I can't answer definitively yet, but as soon as I have some sort of Mac here I'll be able to.

Barry Green January 17th, 2006 03:58 AM

Okay, just tried it through Avid on the PC, and it appears that the manual is correct, there is no component output when doing a firewire input (at least in HD mode, didn't try in DV or DV50 mode). You can output from the computer timeline and see the results on the camera's LCD, and you can tell the camera to record the incoming data stream onto the P2 card, but it doesn't show a live E-E component output.

Don't know if it shows S-video or Composite, I'm assuming it does...

Rob Lohman January 17th, 2006 04:36 AM

The problem would not be the firewire bandwidth, as stated above, hdv can
travel over the firewire no problem. The problem, I assume, is the realtime
encoding of the HDV signal. For it to travel over firewire and be understood
by your camera it needs to be in HDV (mpeg-2) format. As far as I know it is
impossible or very difficult to encode that format in realtime. I also doubt it
would look good (enough for what you need to see on the screen).

Perhaps this will change if they can use some dedicated hardware MPEG-2
encoder. I assume those dedicated boards like the decklink that over HD out
will also use less or no compression. Which may be a good thing for color
correction etc.

Steve Mullen January 17th, 2006 10:13 AM

Quote:

Originally Posted by Rob Lohman
The problem, I assume, is the realtime
encoding of the HDV signal. For it to travel over firewire and be understood
by your camera it needs to be in HDV (mpeg-2) format.

Wrong camera! :)

1) FireWire can move DV100.

2) Question -- if you feed the FireWire output from one HVX to another HVX, does the second one output real-time HD via component? If so, then the HVX can de-compress DV100 on the fly. I can't see why it can't -- despite the reported test. Perhaps it's a copy-protection restriction.
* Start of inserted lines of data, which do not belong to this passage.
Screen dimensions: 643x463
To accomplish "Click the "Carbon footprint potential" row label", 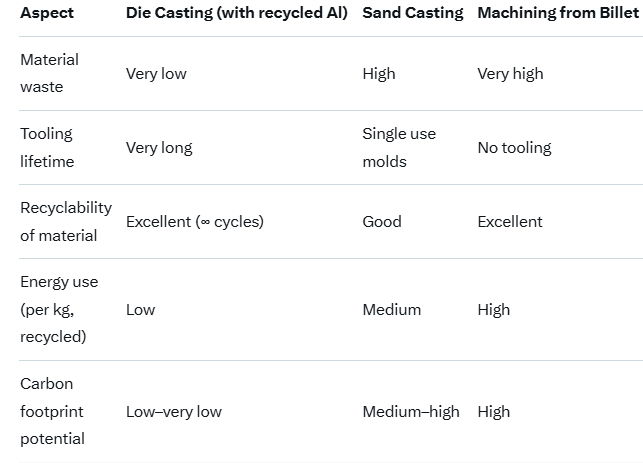I will tap(52, 411).
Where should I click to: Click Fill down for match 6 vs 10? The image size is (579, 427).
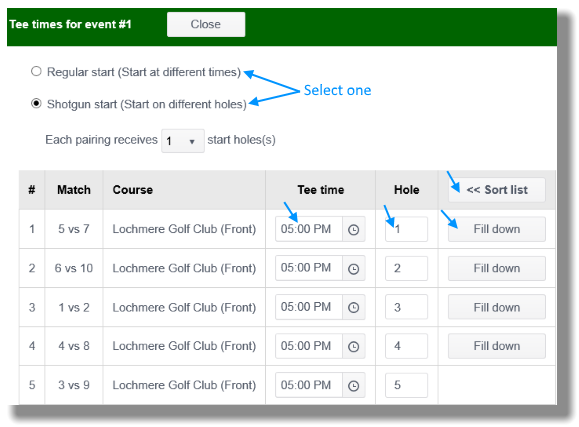click(497, 268)
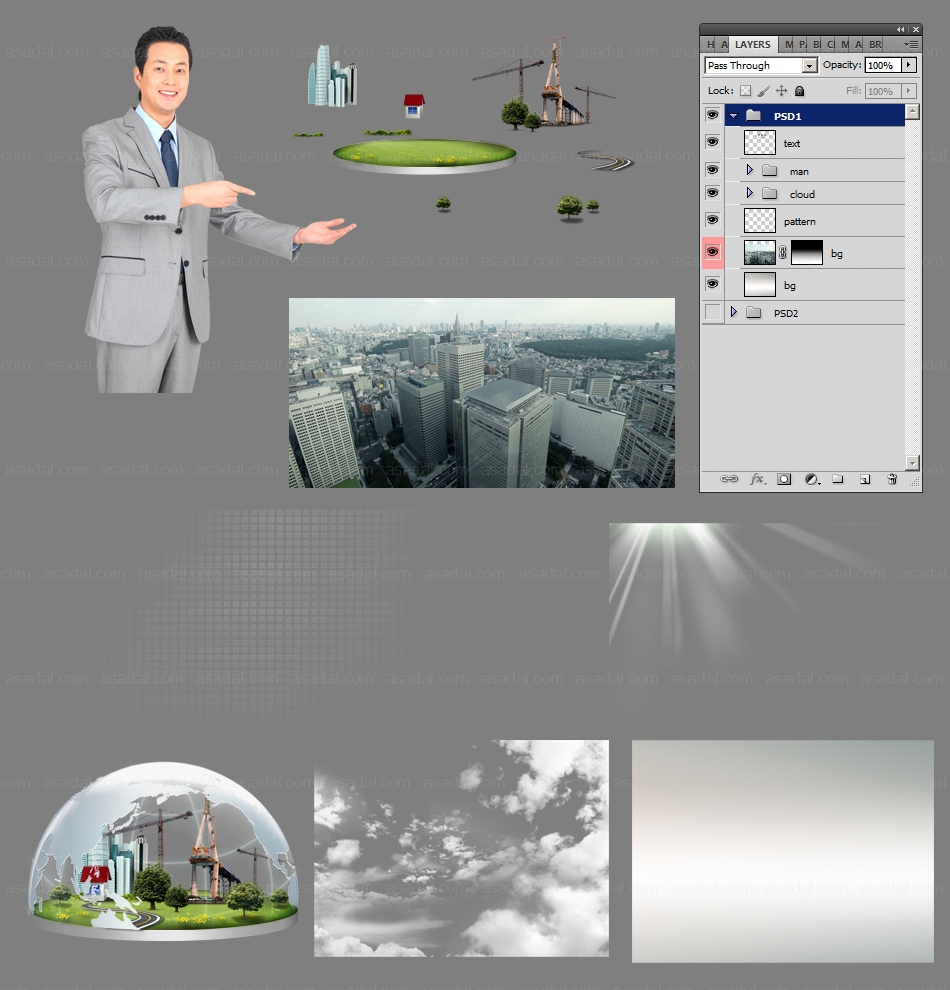Image resolution: width=950 pixels, height=990 pixels.
Task: Create a new group folder
Action: tap(838, 480)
3) To work, FCP must use CPU cycles to compress video to DV100 while also playing the uncompressed on your Mac's monitor. So the question is -- does FCP even try to output DV100 during playback? I expect it does not.
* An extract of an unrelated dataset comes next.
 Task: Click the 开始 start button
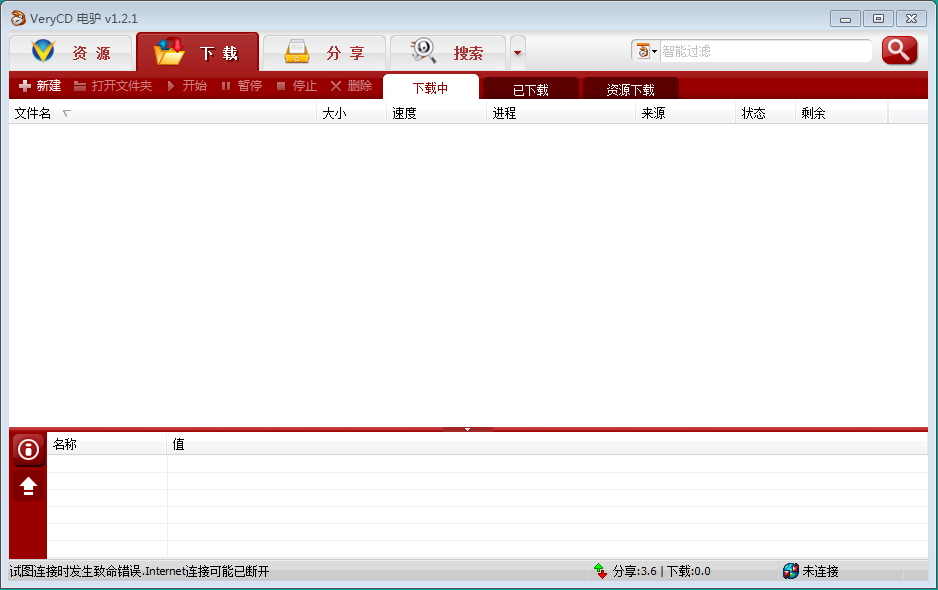coord(187,86)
4) You do not want to use an SD monitor for HD CC. Different color spaces.

Barry Green January 17th, 2006 02:21 PM

Quote:

Originally Posted by Steve Mullen
2) Question -- if you feed the FireWire output from one HVX to another HVX, does the second one output real-time HD via component?
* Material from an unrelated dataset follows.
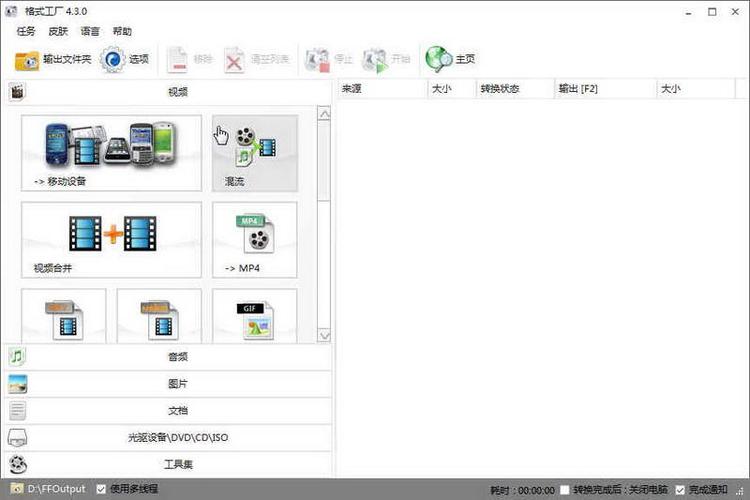
Task: Select the 移动设备 mobile device conversion tile
Action: tap(111, 153)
No. No component output of firewire input, as the manual says.

Quote:

If so, then the HVX can de-compress DV100 on the fly.
It does decompress it; you can see it on the LCD. It just doesn't travel out the component outputs at the same time. Don't know why.

Quote:

3) To work, FCP must use CPU cycles to compress video to DV100 while also playing the uncompressed on your Mac's monitor. So the question is -- does FCP even try to output DV100 during playback? I expect it does not.
Haven't tried it with FCP, but Avid does it; plays the footage in the computer monitor and also outputs the full 1080 DV100 stream through the firewire, so I don't know why FCP wouldn't do the same.